'The Book of Buns' by Jane Mason

Forget The Great British Bake Off! Forget Paul Holywood! If you want to make some delicious bread, then this book covers over 50 brilliant bakes from around the world.

Legend has it that buns were developed to enable poor people to buy bread with dignity. Dignity for the buyer - who could not afford a loaf and for whom it was either humiliating or impossible to buy just one slice or two - and dignity for the bun - which was sold with its crust and crumb beautifully intact, a small piece of beautiful perfection to be shared as graciously as a big loaf. However, whatever their history, we can find buns in about every country in the world. There are sweet buns and savoury buns; steamed buns and baked buns; stuffed buns and plain buns; buns for special occasions and buns for every day.

This 'Book of Buns' takes you on a journey around the world to explore bread and bun culture.
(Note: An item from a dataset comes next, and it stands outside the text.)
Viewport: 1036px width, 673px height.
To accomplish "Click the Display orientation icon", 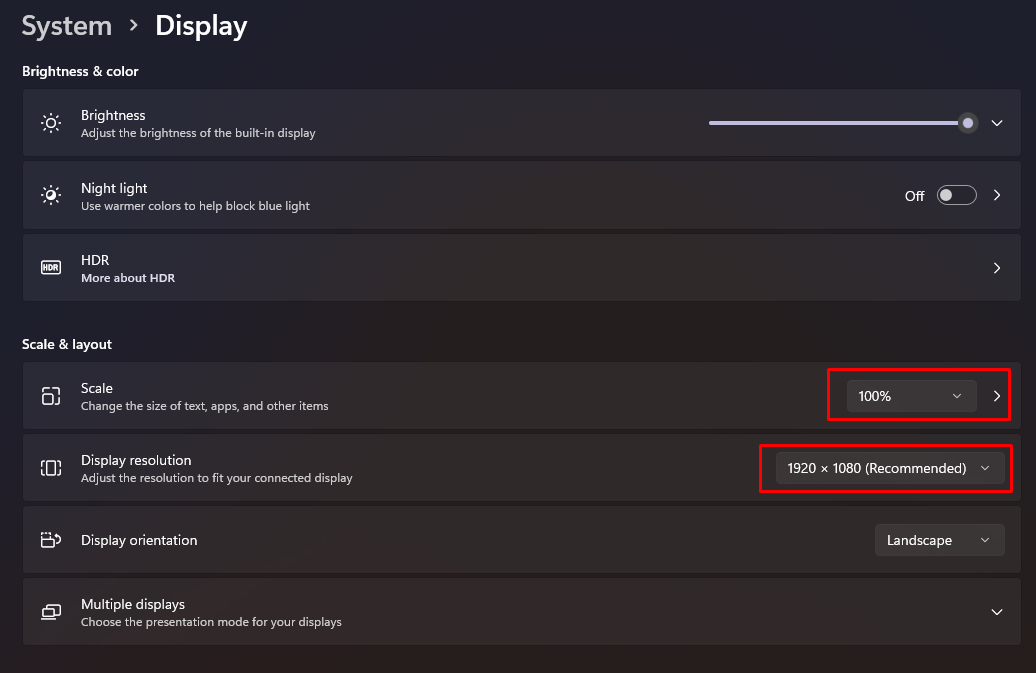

The recipes are clear and accompanied by plenty of step-by-step photos to make it fun and easy to make a beautiful range of buns. You can bake Muska buns from the tea shops of Iran, or tuck into Mexican coffee buns. Celebrate St Nicholas with Swiss Grittibanz - enriched with dough baked in the shape of a little man - or just have breakfast with a delicious Krentenbollen from Holland. If it's traditional British you want, then Jane Mason's book provides recipes for everyday buns such as Chelsea buns and for special occasions such as Hot Cross buns. There are Bagel recipes from Canada, Bolillos from Mexico and Bastounakia from Greece.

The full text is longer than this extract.